On 26 April 2017 the United Nations appealed for $64.5 million to respond to the urgent needs of 731,000 people over the next six months in the Kasaï region, the latest “humanitarian hotspot” in the Democratic Republic of the Congo (DRC). “The Kasaï crisis is an acute crisis of massive proportions in a country that is already going through one of the world's most relentlessly acute humanitarian emergencies,” the Humanitarian Coordinator in DRC, Mamadou Diallo, said in Kinshasa. “We are facing a new challenge that requires additional resources to respond to the needs of thousands of displaced people and host families as our current capacities are being outstripped,” he added.
According to the UN Office for the Coordination of Humanitarian Affairs (OCHA), more than one million people are estimated to be currently displaced as the violence started in Kasaï Central and rippled across neighboring Kasaï, Kasaï Oriental, Lomami and Sankuru provinces. Currently some 40 national and international humanitarian organizations were working across the five provinces to respond to the crisis, which was borne out of armed clashes that erupted in August 2016 between the Congolese army and a local militia group.
The creation and arming of a militia, the Bana Mura – was allegedly to support the authorities in fighting the Kamuina Nsapu, but which has carried out horrific attacks against civilians from the Luba and Lulua ethnic groups. Refugees from multiple villages in the Kamonya territory indicated that the Bana Mura had between May and June 2017 shot dead, hacked or burned to death, and mutilated, hundreds of villagers, as well as destroying entire villages. Children as young as two had limbs chopped off; many babies had machete wounds and severe burns.
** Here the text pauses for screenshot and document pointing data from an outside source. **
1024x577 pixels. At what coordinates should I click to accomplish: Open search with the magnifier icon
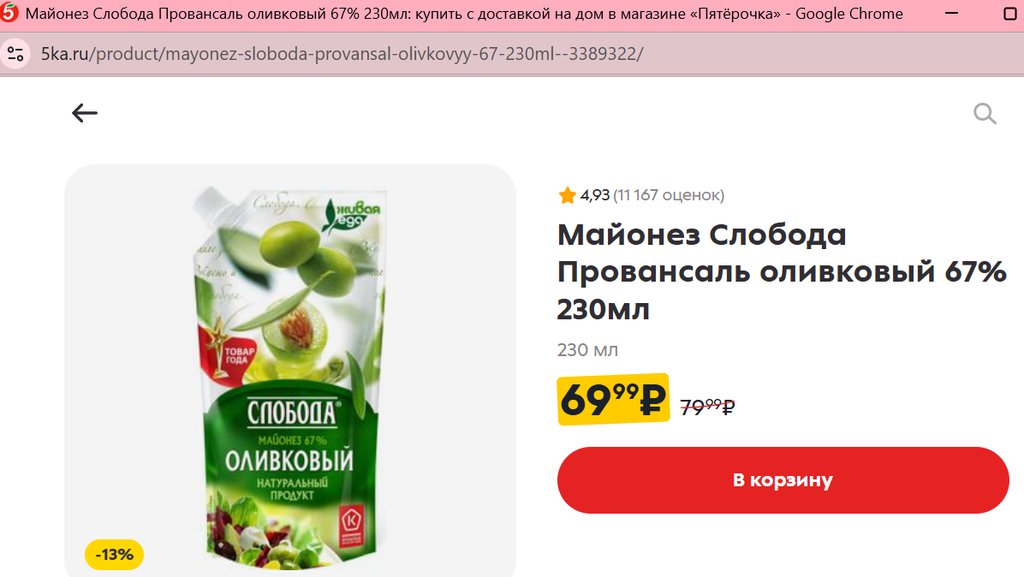tap(984, 114)
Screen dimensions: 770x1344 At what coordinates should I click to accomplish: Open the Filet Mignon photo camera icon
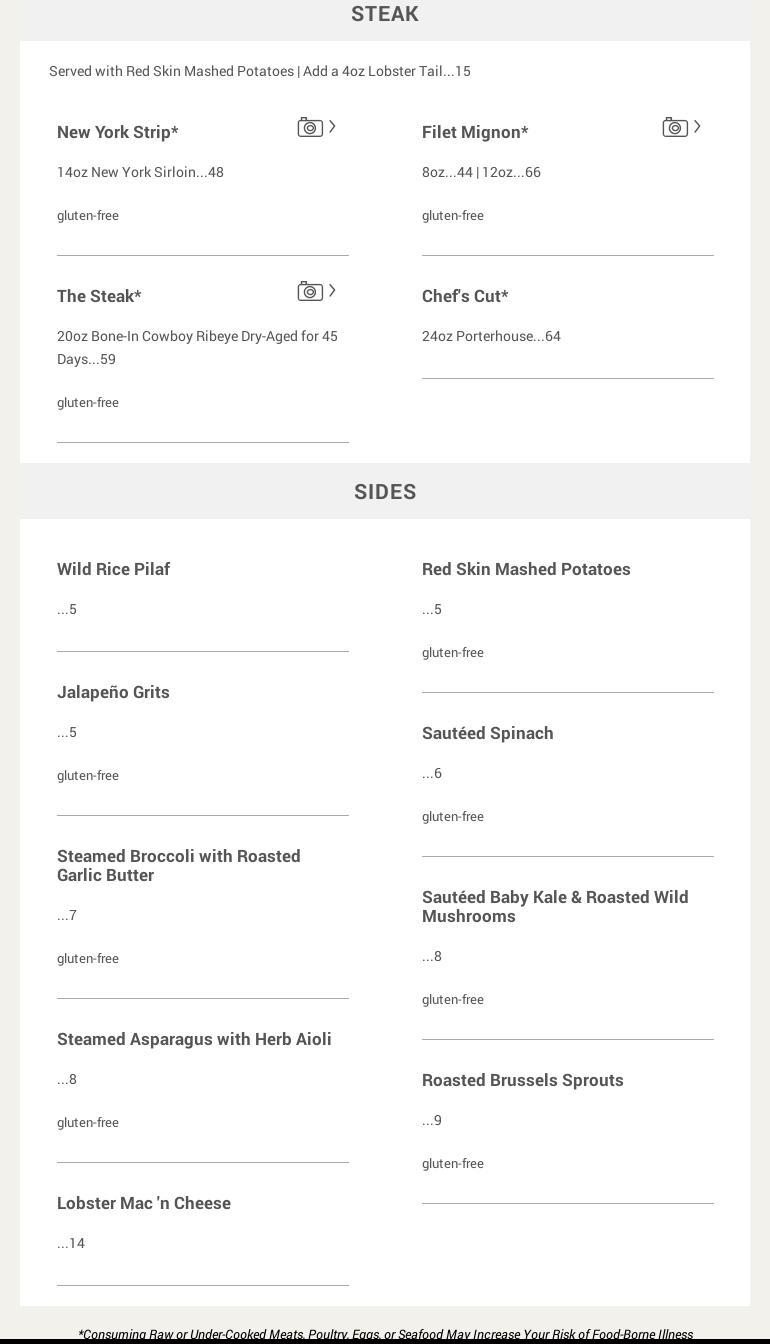coord(675,128)

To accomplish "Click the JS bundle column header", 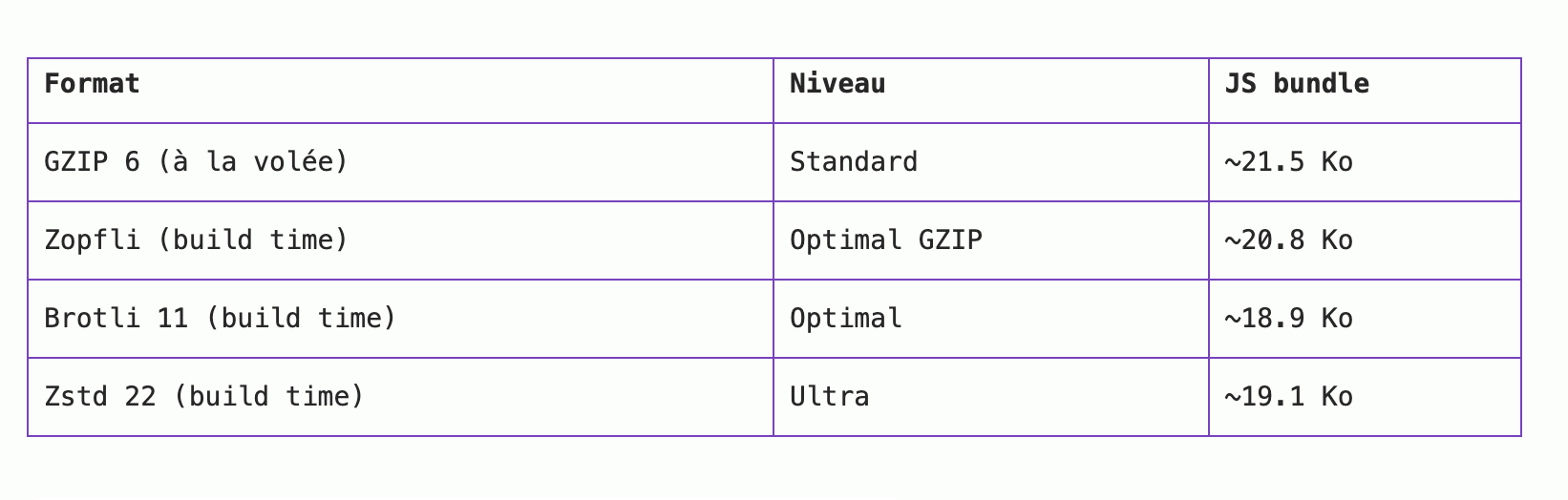I will coord(1296,84).
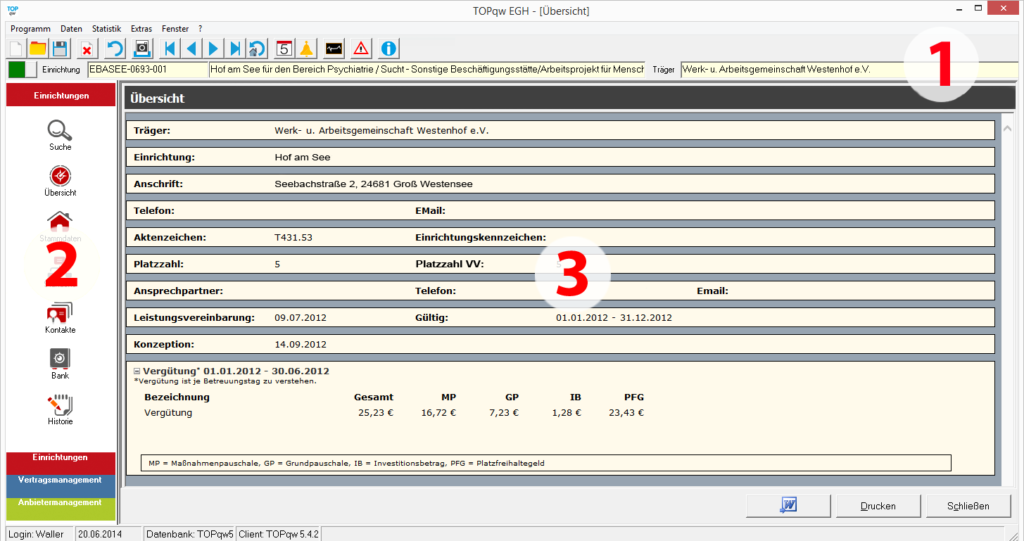The height and width of the screenshot is (541, 1024).
Task: Click the blue info circle icon
Action: coord(390,48)
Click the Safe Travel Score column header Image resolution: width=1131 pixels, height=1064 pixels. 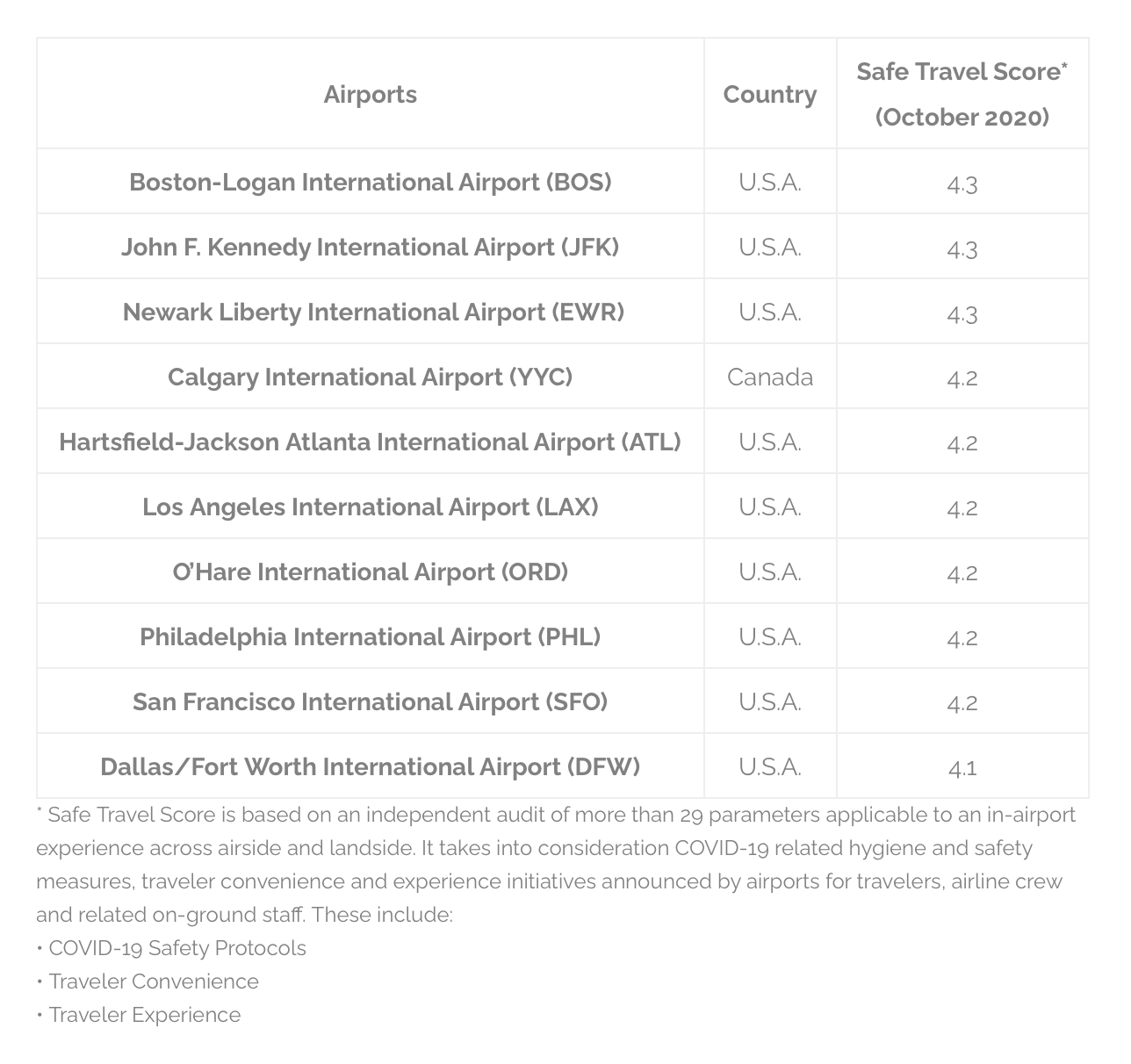[962, 94]
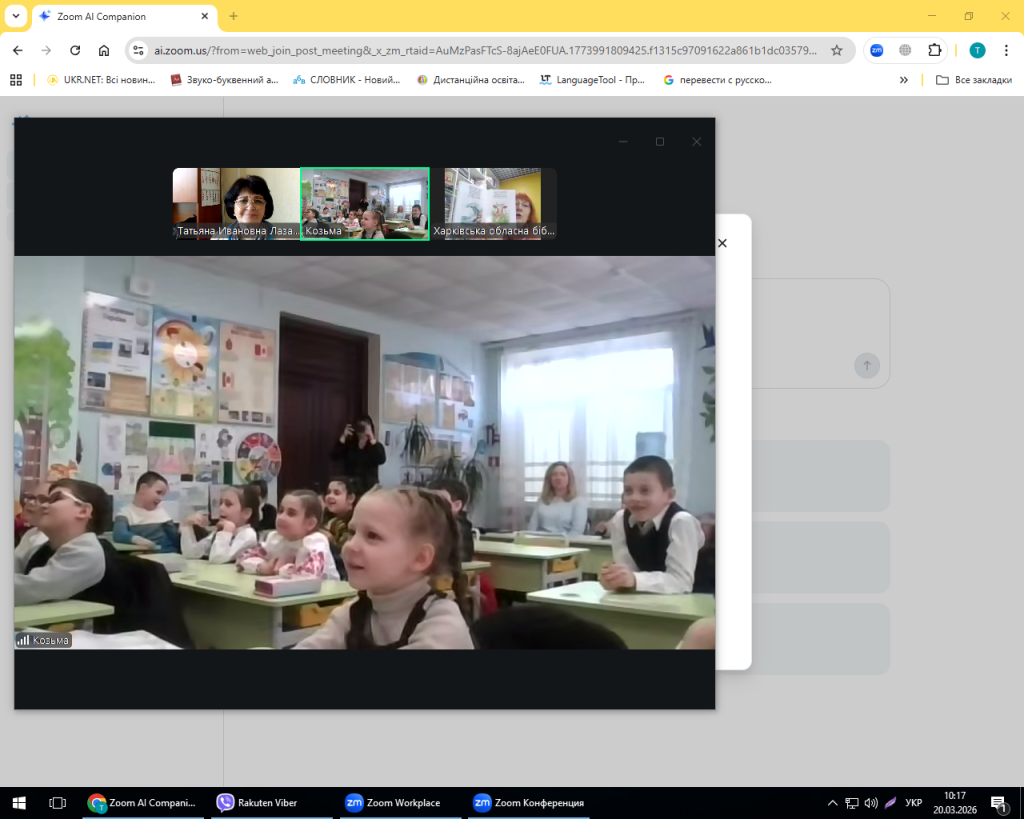Bookmark this page with star icon
1024x819 pixels.
pos(837,50)
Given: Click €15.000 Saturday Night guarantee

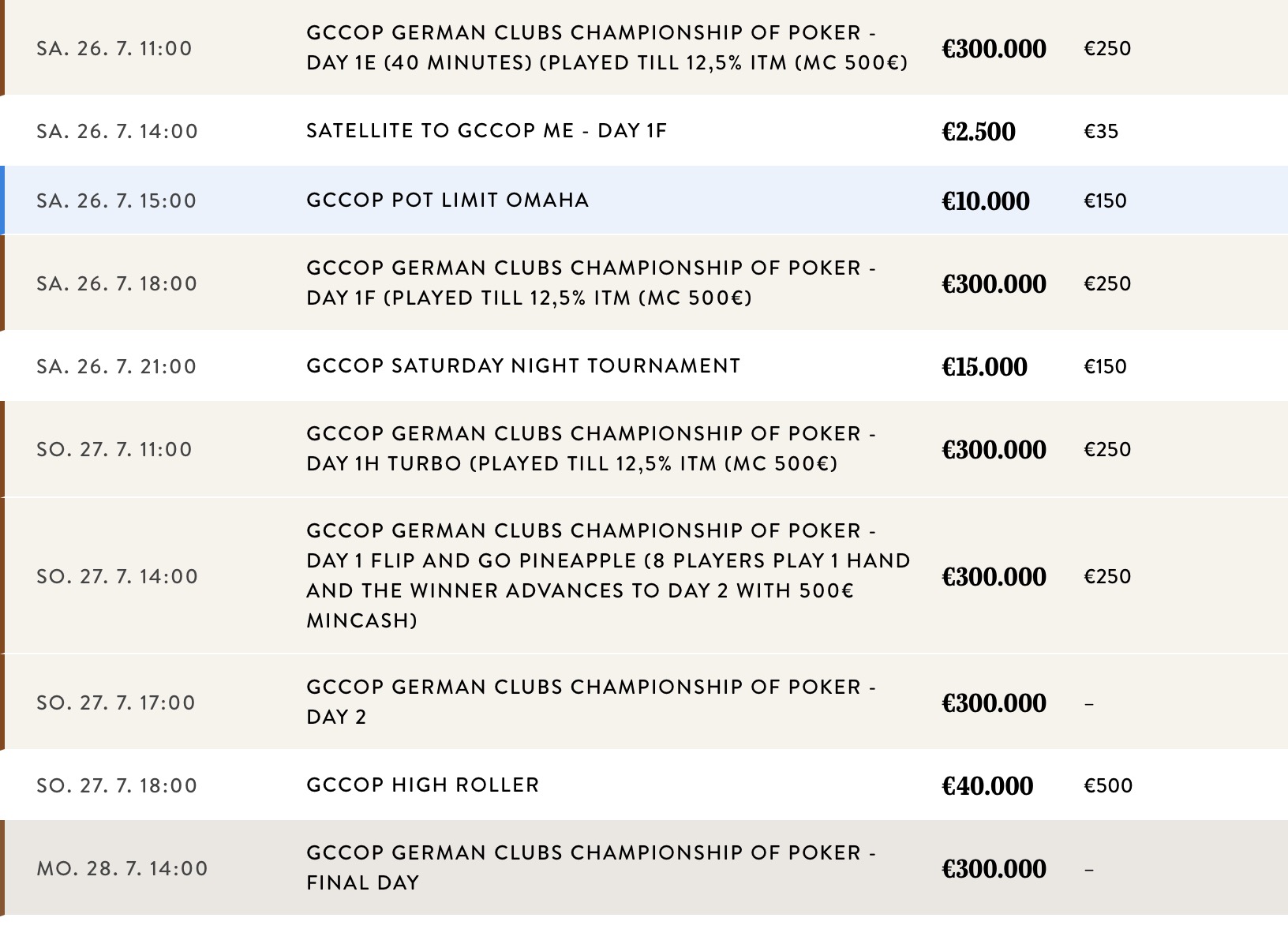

One two-month-old baby seen by a UNOHCR team had been hit by two bullets four hours after birth; the mother was also wounded. At least two pregnant women were sliced open and their foetuses mutilated.
Bana Mura militia carried out what appeared to be well-planned attacks on several villages in Kamonia territory in April and May 2017. Wearing white bandanas made from mosquito nets and bracelets of leaves, the Bana Mura attacked Luba and Lulua inhabitants, beheading, mutilating and shooting victims; in some cases burning them alive in their homes. In one of the most shocking attacks, in the village of Cinq, 90 patients, colleagues and people who had sought refuge in a health center were killed, including patients who could not escape when the surgical ward was set on fire.